## What needs to be done
For the data below, restate word for word only the lines from the line containing "Viewport: 1028px width, 619px height." through the line containing "Given: Upgrade Revu eXtreme 20 for free", both ends included.

## Data to use
++++

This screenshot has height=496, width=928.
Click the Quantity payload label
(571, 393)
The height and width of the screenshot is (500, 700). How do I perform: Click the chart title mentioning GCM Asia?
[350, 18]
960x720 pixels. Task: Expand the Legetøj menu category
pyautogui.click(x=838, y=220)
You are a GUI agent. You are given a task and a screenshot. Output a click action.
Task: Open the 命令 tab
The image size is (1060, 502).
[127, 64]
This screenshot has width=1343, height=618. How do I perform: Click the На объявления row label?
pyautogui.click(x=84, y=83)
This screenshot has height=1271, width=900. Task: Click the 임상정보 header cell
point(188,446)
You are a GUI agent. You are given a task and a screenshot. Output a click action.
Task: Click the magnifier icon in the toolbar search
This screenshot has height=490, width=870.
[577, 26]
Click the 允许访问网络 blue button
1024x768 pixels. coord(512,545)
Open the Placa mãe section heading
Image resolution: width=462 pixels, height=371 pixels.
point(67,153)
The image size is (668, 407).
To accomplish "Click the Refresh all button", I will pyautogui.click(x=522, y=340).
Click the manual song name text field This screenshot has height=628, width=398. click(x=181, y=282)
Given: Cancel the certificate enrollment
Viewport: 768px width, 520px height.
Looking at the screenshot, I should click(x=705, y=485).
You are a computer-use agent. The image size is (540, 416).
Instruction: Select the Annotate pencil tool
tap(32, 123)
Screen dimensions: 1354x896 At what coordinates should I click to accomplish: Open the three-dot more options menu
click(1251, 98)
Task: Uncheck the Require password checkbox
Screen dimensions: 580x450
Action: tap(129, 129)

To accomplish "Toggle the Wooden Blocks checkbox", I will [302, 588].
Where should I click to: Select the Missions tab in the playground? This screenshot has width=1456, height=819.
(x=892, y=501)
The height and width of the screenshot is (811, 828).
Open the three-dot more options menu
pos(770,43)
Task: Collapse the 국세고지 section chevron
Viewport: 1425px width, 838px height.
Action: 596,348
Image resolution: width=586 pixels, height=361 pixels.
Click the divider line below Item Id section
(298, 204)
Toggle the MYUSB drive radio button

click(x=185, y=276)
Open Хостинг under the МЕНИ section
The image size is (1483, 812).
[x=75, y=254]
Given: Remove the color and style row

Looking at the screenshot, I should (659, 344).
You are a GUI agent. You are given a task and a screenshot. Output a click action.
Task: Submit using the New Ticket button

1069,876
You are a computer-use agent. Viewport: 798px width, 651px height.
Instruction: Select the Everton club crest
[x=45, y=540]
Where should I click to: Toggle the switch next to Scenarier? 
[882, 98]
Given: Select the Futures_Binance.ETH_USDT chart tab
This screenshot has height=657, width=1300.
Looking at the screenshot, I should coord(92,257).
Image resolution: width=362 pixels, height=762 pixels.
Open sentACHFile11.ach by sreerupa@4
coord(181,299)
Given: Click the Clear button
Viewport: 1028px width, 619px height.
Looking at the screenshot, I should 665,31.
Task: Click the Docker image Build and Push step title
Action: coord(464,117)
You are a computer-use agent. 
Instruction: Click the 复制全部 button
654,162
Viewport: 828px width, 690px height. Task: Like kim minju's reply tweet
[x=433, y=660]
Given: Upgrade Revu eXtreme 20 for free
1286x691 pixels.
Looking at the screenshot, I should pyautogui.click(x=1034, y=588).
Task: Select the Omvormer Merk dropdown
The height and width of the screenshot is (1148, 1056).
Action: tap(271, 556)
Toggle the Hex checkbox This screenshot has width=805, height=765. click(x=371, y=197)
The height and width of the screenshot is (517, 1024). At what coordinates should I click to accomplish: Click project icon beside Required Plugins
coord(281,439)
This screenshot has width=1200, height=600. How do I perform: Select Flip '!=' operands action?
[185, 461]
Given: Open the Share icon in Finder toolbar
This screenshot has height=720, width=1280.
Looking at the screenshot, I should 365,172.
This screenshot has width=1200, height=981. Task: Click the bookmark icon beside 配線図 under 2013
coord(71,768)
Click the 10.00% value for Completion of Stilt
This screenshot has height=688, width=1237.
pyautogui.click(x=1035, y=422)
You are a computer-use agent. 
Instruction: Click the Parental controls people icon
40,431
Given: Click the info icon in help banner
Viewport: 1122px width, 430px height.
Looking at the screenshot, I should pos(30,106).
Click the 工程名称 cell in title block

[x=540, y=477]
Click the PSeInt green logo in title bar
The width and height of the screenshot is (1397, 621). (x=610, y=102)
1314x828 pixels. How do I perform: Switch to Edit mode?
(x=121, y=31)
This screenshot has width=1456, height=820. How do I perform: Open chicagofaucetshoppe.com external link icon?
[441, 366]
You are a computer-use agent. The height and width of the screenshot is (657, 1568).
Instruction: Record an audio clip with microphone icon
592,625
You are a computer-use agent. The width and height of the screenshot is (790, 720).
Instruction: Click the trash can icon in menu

++++

## Output of the exercise
Viewport: 1028px width, 619px height.
Looking at the screenshot, I should 665,31.
Task: Click the Docker image Build and Push step title
Action: coord(464,117)
You are a computer-use agent. 
Instruction: Click the 复制全部 button
654,162
Viewport: 828px width, 690px height. Task: Like kim minju's reply tweet
[x=433, y=660]
Given: Upgrade Revu eXtreme 20 for free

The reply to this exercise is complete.